(solved)Question 3.12 of NCERT Class XI Chemistry Chapter 3

$\displaystyle \underline{\underline{\text{Part (a)}}}$

N^3- has N(Z=7) + 3 = 10 electrons

O^2- has O(Z=8) + 2 = 10 electrons

F^- has F(Z=9) + 1 = 10 electrons

Na⁺ has Na(Z=11) - 1 = 10 electrons

Mg²⁺ has N(Z=12) - 2 = 10 electrons

Al³⁺ has N(Z=13) - 3 = 10 electrons

All are iso-electronic with 10 electrons $\displaystyle \underline{Ans}$

$\displaystyle \underline{\underline{\text{Part (b)}}}$

Point 1. All have the same electrons but nuclear charge is increasing from 7 (N3-) to 13 (Al3+)
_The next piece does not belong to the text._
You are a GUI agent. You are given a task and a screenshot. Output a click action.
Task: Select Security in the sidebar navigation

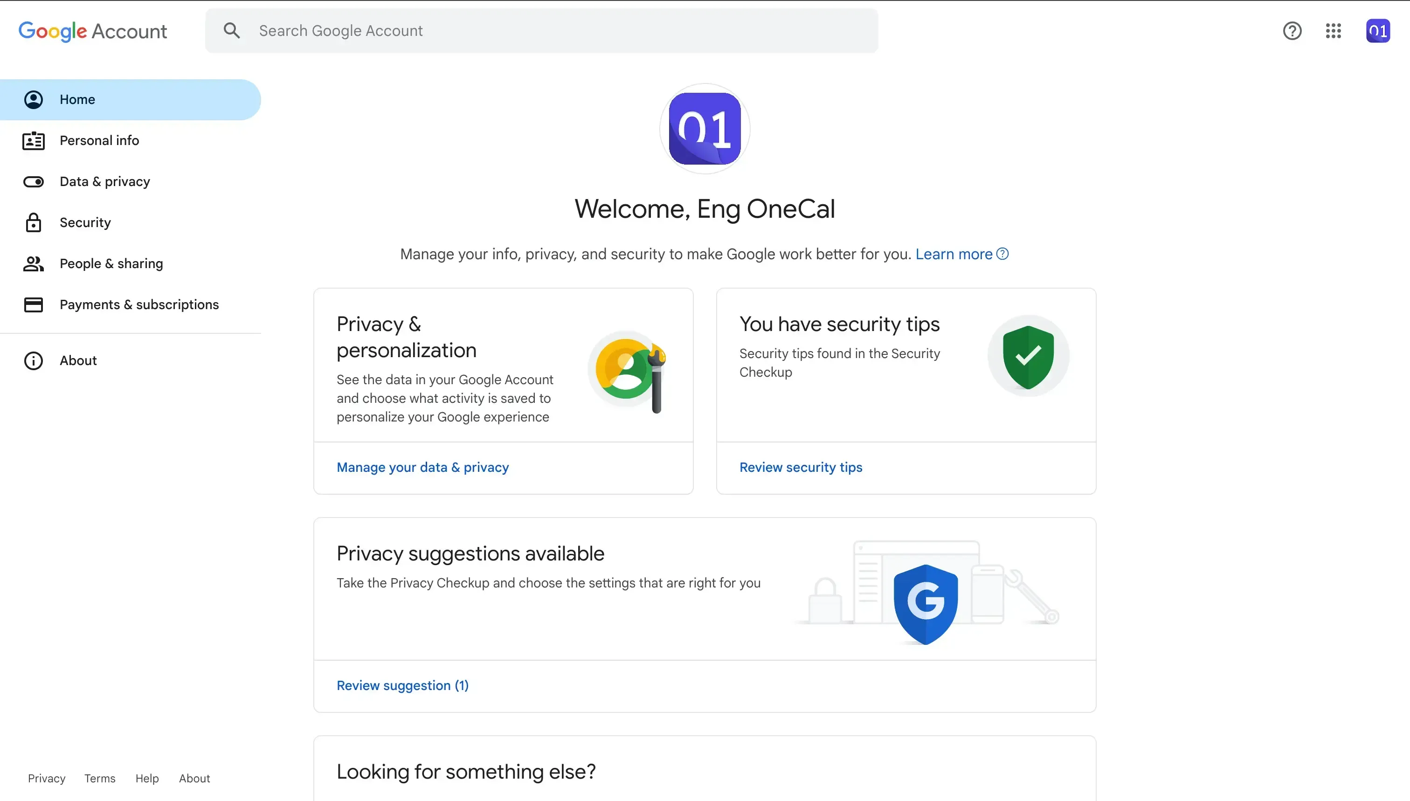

Point 2: So there is a greater attraction between the nucleus and its electrons that decreases the radius

Hence the cation Al3+ is the smallest and the anion N3- the largest

Al3+ < Mg2+ < Na+ < F- < O2- < N3- $\displaystyle \underline{Ans}$

Note: Noble gas Ne is also isolectronic but it doesn't form covalent bonds like others, but its vanderwal radius rather than ionic/atomic radius is more meaningful.